Ripartizione dei punteggi nell’OEPV per concessioni e PPP

Nota Operativa – 3 | Ripartizione dei punteggi nell’OEPV per concessioni e PPP

Regola generale

Nelle procedure di gara per concessioni o partenariato pubblico-privato da aggiudicare con il criterio dell’offerta economicamente più vantaggiosa, non esiste una ripartizione fissa imposta dal D Lgs 36/2023 e s.m.i. tra offerta tecnica ed offerta economica, ovvero NON vi è quindi un obbligo generale di adottare un rapporto fisso minimo o massimo (60/40 piuttosto che 80/20) tra offerta tecnica ed offerta economica.

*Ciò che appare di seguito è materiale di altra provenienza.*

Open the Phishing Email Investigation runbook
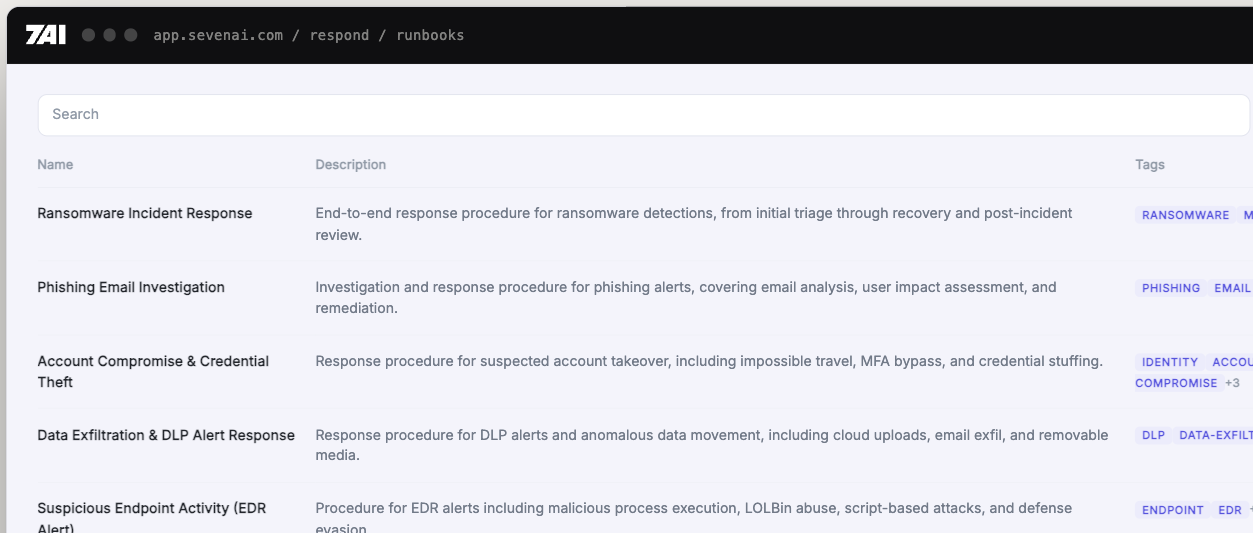The image size is (1253, 533). click(x=131, y=287)
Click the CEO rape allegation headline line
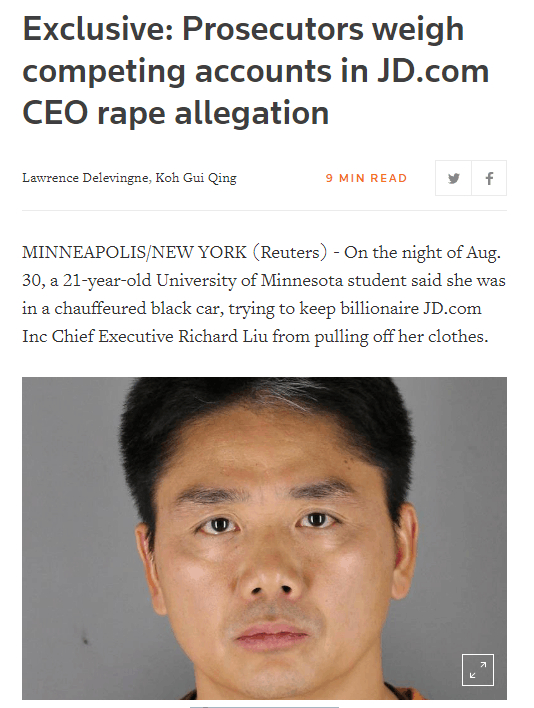534x708 pixels. pos(175,113)
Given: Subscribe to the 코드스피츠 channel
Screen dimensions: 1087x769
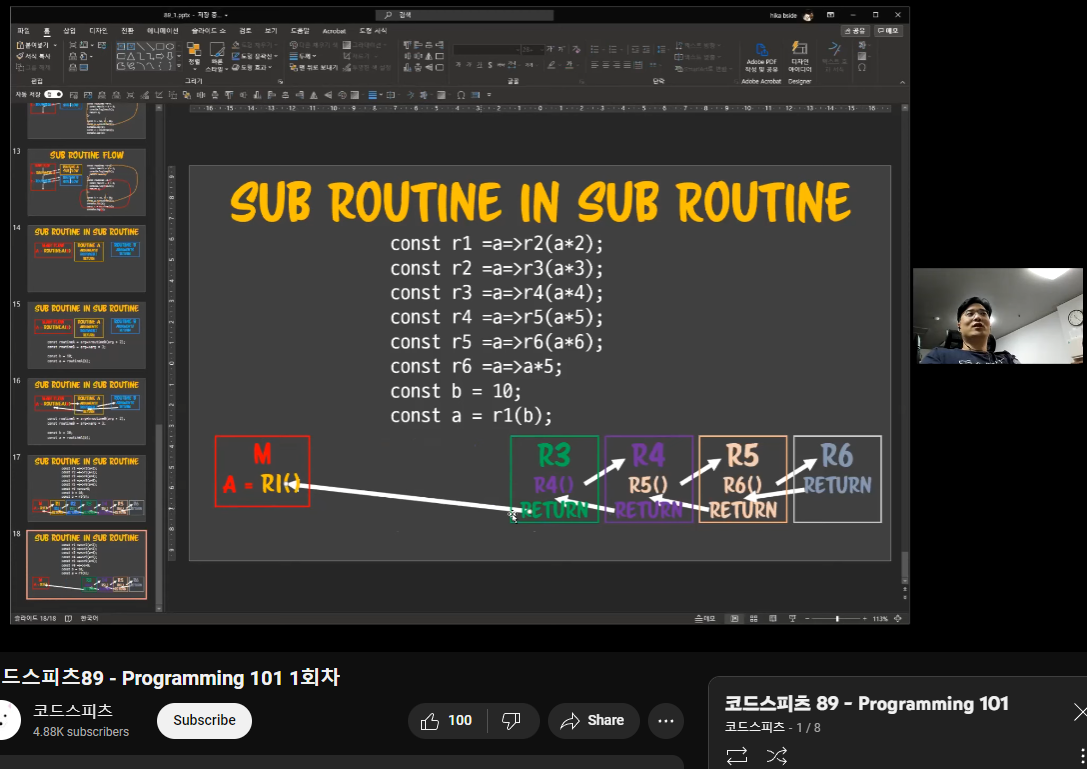Looking at the screenshot, I should [204, 720].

La stazione appaltante o l’ente concedente dispone di un margine di discrezionalità nella ponderazione dei punteggi, purché i criteri siano coerenti con l’oggetto dell’affidamento, proporzionati e idonei a individuare il vantaggio economico complessivo dell’operazione.

2. Riferimento specifico per concessioni e PPP

  • Per le concessioni, l’art. 185 del d.lgs. 36/2023 prevede che l’aggiudicazione avvenga sulla base di criteri oggettivi che assicurino una valutazione concorrenziale delle offerte e consentano di determinare un vantaggio economico complessivo per l’ente concedente. La norma prevede inoltre che, prima dell’assegnazione del punteggio all’offerta economica, la commissione verifichi l’adeguatezza e la sostenibilità del piano economico-finanziario.

3. Conseguenza pratica

La componente economica deve quindi avere un peso effettivo nella valutazione, ma il Codice non stabilisce una quota predeterminata valida per ogni procedura. Ne consegue che sia una ripartizione 60/40 sia una ripartizione 70/30 possono essere legittime, a condizione che siano motivate in relazione alla struttura della concessione, al livello di rischio trasferito, alla qualità del servizio richiesto e alla sostenibilità economico-finanziaria dell’intervento.

4. Indicazione ANAC

ANAC, con Parere di precontenzioso n. 374 del 1° ottobre 2025, ha chiarito che, in una procedura di PPP / finanza di progetto, attribuire zero punti all’offerta economica non è compatibile con la natura della concessione. Lo stesso parere precisa però che la percentuale di peso della componente economica resta rimessa alla discrezionalità dell’ente concedente.

Schema di sintesi

Quesito Risposta Base normativa / interpretativa
Esiste una quota obbligatoria 60/40? No D.lgs. 36/2023, art. 185
Esiste una quota obbligatoria 80/20? No D.lgs. 36/2023, artt. 108 e 185
La quota economica può essere zero? No ANAC, Parere n. 374/2025
Chi sceglie la ponderazione? L’ente concedente, con motivazione Art. 185 e parere ANAC

Formula utilizzabile nel disciplinare

“La ponderazione tra componente tecnica ed economica è determinata dall’Ente concedente in relazione all’oggetto della concessione, alla struttura del rischio trasferito e alla necessità di assicurare il miglior rapporto qualità/prezzo e il vantaggio economico complessivo per l’amministrazione, ai sensi degli artt. 108 e 185 del d.lgs. 36/2023.”

5. Fonti

  1. lgs. 31 marzo 2023, n. 36, art. 185, in materia di concessioni: criteri oggettivi di aggiudicazione, vantaggio economico complessivo e verifica del piano economico-finanziario prima dell’assegnazione del punteggio economico.
  2. lgs. 31 marzo 2023, n. 36, art. 108, in materia di offerta economicamente più vantaggiosa: valorizzazione degli elementi qualitativi dell’offerta e disciplina generale della ponderazione dei criteri.
  3. ANAC, Parere di precontenzioso n. 374 del 1° ottobre 2025: illegittimità dell’attribuzione di zero punti alla componente economica in una concessione/PPP e riconoscimento della discrezionalità dell’ente concedente nella determinazione del relativo peso.